«Realidade era muito difícil, quase uma batalha impossível, a ponto de ter assustado bastante. O FC Porto, desde que eu tomei posse a 27 de abirl de 2024, tinha responsabilidades de 16 milhões de euros para pagar num mês e não tinha nenhuma possibilidade de fazer face às mesmas. Portanto, aí fomos salvos por sócios do clube, que nos permitiram a injeção de capital imediata para fazermos frente a essas obrigações, onde se situavam pagamentos a fornecedores, a clubes, salários a funcionários ea jogadores das diferentes modalidades, que estavam em atraso. E não fosse a generosidade dessas pessoas, que hoje levamos no coração e nos têm ajudado, teríamos entrado numa situação difícil», começou por dizer o líder máximo dos dragões, em entrevista no podcast Primeiro Toque.

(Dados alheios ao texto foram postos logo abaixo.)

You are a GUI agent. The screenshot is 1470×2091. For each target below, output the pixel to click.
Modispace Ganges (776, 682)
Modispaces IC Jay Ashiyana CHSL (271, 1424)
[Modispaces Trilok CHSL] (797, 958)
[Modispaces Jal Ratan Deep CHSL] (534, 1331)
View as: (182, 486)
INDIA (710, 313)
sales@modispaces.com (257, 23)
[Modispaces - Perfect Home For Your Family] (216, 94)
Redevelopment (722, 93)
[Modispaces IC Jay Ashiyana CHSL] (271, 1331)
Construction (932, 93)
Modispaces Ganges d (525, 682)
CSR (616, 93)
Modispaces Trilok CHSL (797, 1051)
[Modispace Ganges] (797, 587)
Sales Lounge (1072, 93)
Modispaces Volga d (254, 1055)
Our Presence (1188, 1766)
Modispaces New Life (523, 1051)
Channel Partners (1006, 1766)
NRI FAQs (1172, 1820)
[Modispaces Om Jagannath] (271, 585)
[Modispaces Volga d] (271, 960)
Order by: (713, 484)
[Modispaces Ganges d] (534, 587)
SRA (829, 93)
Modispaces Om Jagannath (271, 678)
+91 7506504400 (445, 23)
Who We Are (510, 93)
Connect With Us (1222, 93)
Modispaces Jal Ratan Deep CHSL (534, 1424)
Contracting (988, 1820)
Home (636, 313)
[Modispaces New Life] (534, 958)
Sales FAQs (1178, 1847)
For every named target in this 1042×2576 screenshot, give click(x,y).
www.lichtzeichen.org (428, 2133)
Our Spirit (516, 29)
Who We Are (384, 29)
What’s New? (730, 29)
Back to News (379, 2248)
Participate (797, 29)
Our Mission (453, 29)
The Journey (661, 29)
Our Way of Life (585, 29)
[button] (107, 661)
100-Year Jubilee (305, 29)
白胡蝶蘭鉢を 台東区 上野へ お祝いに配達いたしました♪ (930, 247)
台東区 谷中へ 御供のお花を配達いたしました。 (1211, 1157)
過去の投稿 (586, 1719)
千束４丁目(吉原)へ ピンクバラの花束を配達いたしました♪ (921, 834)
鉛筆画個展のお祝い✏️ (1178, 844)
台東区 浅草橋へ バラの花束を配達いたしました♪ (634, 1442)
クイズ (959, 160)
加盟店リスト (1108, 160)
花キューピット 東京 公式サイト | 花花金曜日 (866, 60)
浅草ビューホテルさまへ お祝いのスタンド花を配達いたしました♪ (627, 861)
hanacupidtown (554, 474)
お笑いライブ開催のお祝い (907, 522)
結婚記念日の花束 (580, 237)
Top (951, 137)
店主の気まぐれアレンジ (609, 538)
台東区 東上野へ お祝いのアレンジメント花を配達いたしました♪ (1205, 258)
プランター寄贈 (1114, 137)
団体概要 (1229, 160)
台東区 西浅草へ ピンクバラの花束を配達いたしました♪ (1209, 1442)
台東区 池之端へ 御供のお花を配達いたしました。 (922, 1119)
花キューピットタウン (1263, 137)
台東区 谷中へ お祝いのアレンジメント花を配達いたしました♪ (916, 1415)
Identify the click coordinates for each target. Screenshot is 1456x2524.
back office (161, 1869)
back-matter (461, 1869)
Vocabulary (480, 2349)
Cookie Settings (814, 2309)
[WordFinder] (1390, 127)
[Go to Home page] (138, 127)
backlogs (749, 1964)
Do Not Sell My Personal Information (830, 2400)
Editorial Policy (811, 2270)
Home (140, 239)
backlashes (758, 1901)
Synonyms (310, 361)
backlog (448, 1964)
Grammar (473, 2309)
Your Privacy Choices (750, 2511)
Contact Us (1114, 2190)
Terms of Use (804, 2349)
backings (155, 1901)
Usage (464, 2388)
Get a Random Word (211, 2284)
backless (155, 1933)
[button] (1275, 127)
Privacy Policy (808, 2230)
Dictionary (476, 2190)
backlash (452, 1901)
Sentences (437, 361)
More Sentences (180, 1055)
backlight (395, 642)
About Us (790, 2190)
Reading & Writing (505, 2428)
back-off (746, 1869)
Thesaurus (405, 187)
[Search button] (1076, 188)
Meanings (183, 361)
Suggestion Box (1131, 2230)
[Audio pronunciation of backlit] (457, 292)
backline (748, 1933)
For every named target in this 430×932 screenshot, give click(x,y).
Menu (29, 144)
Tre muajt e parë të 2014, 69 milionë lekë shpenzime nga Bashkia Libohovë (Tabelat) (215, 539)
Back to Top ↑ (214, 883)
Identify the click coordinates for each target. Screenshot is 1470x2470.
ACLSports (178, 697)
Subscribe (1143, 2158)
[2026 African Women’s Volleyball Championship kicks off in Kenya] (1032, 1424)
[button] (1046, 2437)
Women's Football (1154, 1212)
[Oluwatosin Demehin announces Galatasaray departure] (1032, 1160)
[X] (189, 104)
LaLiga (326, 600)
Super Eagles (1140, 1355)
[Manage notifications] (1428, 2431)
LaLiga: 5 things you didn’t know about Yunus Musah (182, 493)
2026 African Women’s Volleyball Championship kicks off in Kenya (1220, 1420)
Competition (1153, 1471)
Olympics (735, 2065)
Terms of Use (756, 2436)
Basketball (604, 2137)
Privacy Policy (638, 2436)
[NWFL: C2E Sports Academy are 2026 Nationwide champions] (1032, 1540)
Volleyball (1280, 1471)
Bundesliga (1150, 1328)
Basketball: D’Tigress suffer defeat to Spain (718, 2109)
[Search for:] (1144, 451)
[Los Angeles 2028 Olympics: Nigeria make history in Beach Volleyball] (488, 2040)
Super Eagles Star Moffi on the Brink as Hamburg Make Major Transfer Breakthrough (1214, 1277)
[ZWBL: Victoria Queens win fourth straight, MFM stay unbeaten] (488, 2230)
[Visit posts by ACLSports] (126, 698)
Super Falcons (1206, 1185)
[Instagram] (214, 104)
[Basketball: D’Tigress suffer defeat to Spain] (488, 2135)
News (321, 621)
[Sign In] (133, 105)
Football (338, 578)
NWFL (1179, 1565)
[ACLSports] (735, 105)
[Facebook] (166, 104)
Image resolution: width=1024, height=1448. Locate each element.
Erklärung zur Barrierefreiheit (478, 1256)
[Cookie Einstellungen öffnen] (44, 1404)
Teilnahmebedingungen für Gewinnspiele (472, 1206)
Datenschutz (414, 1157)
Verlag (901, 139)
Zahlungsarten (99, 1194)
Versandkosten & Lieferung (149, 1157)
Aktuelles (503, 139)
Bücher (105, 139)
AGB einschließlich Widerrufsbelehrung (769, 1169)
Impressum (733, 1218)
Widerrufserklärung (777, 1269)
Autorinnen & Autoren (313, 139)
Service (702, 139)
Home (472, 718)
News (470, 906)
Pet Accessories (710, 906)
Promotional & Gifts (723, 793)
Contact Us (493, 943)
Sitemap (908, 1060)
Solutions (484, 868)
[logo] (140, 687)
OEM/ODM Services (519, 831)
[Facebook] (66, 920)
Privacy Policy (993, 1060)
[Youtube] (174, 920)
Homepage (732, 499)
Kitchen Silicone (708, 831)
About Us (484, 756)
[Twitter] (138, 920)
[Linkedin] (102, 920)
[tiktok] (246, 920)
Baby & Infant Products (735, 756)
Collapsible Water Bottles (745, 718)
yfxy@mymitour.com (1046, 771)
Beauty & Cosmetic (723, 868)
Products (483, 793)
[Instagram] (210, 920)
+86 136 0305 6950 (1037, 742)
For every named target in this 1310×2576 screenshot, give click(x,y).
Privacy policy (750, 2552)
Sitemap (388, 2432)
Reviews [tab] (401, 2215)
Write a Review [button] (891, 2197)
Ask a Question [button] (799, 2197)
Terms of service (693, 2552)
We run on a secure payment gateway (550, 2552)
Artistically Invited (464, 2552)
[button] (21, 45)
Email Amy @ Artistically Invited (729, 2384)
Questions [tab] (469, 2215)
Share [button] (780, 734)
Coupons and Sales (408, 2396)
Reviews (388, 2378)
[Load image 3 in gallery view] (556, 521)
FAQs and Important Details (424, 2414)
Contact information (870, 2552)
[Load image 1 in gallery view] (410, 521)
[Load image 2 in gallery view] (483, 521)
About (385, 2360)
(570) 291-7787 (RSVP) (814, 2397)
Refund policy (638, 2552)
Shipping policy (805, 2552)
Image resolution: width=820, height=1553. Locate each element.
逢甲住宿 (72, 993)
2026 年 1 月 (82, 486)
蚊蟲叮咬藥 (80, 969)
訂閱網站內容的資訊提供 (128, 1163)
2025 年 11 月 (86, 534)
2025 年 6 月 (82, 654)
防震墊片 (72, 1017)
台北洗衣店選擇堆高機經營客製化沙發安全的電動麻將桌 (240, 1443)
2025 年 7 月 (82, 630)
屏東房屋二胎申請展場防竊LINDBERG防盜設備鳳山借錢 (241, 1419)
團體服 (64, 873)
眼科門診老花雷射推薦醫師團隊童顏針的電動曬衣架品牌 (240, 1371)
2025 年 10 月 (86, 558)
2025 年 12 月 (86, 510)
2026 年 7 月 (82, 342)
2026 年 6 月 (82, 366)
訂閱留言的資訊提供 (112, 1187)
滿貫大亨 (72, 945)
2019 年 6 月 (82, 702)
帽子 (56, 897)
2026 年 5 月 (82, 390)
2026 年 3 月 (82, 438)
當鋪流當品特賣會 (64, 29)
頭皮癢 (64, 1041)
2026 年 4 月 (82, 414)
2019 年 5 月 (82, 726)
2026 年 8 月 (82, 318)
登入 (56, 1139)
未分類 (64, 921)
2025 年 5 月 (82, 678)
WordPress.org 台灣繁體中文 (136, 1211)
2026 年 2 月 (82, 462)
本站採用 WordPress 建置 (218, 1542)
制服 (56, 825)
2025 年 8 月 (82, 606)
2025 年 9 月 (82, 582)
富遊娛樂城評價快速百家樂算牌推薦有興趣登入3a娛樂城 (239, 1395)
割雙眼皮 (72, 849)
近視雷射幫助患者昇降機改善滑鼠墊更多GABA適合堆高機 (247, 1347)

«Há muitas pessoas, como nós, que se relacionam com o amor total ao FC Porto e que não hesitaram em depositar dinheiro que é seu nas contas do clube. O FC Porto conseguiu devolver esse dinheiro, até dezembro de 2024, fruto da conclusão do projeto Porto StadeCo, que nos permitiu levantar 115 milhões de euros em Títulos de colocação privada dos EUAportanto, em obrigações no mercado americano», prosseguiu.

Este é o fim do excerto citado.